■ Collected data entries:
□ □ □ □

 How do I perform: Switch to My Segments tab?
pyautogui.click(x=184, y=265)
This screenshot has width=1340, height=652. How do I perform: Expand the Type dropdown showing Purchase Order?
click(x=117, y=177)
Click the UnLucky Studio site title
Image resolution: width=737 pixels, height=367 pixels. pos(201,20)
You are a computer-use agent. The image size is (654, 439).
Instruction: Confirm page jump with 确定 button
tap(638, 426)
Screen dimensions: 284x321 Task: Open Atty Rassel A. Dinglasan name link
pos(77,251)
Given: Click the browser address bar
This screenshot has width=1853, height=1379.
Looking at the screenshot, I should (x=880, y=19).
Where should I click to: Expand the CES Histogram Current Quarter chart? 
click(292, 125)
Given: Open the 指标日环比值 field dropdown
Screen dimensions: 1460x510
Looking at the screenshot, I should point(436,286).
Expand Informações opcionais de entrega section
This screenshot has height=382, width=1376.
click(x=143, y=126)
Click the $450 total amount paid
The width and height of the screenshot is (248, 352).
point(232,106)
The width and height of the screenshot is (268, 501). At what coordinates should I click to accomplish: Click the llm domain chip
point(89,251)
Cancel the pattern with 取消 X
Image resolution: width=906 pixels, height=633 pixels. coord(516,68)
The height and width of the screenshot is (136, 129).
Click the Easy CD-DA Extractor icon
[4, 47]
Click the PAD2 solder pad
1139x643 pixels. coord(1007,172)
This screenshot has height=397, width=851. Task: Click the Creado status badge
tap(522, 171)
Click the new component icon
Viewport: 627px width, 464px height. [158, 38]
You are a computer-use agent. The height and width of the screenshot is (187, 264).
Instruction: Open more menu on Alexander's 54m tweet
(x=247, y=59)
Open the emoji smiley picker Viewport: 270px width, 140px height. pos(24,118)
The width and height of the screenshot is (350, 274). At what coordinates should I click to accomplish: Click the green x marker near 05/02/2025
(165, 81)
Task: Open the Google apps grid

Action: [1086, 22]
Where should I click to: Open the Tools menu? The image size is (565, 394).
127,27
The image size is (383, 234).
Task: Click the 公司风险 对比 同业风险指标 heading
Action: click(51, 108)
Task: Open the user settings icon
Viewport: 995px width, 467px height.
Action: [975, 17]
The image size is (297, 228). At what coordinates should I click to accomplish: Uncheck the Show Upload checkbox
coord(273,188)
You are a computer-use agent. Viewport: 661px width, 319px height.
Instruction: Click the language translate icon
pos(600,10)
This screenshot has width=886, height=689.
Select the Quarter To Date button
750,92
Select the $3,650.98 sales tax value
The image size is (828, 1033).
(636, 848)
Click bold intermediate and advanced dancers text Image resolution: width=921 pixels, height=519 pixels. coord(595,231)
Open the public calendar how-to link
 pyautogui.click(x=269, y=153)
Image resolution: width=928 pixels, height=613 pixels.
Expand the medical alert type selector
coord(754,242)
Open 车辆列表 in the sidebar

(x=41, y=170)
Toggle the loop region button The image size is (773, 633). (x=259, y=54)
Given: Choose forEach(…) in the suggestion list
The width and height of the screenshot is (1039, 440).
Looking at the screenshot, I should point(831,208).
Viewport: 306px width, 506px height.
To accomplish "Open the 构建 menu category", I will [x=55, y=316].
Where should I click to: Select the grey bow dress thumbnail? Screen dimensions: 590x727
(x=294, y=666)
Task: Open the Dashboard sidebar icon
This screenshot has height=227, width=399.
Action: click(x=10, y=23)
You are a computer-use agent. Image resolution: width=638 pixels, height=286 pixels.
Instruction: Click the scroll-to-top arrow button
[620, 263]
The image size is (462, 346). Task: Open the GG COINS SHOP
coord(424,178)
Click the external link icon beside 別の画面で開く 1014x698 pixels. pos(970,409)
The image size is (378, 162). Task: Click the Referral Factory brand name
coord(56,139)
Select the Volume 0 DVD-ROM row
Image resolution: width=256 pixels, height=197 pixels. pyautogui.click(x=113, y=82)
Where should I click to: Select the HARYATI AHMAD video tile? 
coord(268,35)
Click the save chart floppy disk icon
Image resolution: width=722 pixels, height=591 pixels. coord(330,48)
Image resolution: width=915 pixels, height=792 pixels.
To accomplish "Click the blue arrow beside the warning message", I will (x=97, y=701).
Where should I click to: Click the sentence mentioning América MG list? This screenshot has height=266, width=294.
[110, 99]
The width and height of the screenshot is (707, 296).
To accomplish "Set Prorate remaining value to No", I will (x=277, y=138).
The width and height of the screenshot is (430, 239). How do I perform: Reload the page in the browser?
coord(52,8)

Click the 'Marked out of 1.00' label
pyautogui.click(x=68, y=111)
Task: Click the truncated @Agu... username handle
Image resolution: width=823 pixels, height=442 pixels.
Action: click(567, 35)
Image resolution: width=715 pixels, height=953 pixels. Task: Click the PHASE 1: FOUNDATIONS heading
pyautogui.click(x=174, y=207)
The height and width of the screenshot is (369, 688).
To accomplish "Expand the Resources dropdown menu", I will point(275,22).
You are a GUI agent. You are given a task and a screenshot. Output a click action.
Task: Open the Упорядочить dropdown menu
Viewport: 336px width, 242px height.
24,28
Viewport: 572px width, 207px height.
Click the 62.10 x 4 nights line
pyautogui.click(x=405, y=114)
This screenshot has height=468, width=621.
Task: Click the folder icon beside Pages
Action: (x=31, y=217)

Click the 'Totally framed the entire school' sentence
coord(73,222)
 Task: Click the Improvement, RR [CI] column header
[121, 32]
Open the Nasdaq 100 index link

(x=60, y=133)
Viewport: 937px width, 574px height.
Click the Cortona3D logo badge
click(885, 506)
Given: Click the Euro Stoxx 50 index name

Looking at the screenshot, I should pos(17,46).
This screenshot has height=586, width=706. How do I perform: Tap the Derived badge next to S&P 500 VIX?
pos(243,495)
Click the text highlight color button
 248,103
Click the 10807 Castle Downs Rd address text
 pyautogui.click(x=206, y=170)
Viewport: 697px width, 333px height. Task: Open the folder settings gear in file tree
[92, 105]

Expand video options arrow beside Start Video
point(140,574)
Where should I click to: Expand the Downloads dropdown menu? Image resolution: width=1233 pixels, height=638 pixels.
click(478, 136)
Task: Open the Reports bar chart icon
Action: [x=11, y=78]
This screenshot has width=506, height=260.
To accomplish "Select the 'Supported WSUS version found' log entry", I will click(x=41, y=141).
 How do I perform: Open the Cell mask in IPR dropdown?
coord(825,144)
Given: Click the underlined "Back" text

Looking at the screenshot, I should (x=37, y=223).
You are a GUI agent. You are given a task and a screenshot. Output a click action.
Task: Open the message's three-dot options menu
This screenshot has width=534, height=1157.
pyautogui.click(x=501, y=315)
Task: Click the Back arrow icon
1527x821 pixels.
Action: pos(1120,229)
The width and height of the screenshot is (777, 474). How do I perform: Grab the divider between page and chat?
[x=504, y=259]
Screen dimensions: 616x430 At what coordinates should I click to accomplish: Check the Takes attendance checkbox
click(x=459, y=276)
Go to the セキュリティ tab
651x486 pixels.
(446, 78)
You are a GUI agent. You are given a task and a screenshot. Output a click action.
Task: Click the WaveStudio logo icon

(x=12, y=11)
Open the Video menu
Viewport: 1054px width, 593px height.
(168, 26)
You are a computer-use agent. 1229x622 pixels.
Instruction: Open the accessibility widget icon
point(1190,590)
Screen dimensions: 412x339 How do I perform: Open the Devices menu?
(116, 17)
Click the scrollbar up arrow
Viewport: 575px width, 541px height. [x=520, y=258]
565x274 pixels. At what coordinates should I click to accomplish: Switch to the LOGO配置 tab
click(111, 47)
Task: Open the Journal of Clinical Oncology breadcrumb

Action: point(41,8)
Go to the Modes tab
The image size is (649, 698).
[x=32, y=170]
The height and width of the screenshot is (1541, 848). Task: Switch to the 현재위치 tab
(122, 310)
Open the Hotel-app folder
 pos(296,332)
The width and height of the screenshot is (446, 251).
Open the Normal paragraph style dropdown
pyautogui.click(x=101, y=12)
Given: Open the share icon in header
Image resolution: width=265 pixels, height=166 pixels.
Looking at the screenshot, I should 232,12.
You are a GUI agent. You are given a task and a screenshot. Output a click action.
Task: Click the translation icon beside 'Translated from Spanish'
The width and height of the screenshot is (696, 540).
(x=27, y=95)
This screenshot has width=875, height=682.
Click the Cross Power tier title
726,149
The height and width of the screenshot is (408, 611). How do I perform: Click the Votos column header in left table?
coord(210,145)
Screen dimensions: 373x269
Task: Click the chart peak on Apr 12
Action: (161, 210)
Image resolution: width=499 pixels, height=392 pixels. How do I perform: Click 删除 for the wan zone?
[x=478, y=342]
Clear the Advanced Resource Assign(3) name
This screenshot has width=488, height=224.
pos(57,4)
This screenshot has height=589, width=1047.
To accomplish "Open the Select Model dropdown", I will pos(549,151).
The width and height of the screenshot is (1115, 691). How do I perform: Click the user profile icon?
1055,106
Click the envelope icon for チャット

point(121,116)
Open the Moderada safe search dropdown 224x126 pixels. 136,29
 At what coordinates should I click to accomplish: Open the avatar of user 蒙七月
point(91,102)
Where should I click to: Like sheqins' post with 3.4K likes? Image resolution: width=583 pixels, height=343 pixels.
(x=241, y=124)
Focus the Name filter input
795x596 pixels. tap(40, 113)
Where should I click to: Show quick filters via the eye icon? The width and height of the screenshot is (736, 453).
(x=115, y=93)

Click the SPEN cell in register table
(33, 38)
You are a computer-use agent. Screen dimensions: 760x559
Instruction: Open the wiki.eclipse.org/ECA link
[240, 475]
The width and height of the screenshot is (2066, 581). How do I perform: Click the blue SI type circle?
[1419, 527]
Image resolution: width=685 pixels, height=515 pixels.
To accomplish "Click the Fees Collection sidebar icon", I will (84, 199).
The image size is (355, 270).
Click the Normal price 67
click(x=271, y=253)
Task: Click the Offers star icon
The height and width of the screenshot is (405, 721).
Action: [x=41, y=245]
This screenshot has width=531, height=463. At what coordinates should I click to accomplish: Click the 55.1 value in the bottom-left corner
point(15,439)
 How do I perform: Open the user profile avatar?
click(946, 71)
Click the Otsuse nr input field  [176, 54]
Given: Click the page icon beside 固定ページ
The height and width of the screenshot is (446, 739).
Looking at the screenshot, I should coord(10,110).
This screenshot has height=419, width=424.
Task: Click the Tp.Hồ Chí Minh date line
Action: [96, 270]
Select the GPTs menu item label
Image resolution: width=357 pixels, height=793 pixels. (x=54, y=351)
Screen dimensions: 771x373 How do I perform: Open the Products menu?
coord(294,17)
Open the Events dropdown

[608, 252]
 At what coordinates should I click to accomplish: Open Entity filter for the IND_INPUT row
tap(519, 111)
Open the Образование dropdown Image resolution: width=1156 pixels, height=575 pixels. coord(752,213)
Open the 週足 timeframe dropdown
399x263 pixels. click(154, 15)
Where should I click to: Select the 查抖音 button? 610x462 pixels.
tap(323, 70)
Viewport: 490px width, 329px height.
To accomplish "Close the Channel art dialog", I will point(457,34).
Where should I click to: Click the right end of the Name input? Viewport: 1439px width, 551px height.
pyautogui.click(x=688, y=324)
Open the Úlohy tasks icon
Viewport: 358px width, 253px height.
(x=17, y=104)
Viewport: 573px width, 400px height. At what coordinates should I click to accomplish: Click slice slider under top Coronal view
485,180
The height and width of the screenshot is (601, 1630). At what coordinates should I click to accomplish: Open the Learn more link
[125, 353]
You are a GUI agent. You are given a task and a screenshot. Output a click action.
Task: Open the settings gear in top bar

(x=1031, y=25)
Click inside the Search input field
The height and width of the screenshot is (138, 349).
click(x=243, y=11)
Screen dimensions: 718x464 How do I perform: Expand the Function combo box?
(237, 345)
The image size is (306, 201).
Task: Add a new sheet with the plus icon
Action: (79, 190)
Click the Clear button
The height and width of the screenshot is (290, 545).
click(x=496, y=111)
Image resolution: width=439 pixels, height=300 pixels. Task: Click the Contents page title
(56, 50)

□ □ □ □

■ Exercise requirements: Print nothing but the lines from the one that contains "The height and width of the screenshot is (290, 545)." to the final line of the data, both included, exactly as they read.

■ Task response:
The height and width of the screenshot is (290, 545).
click(x=496, y=111)
Image resolution: width=439 pixels, height=300 pixels. Task: Click the Contents page title
(56, 50)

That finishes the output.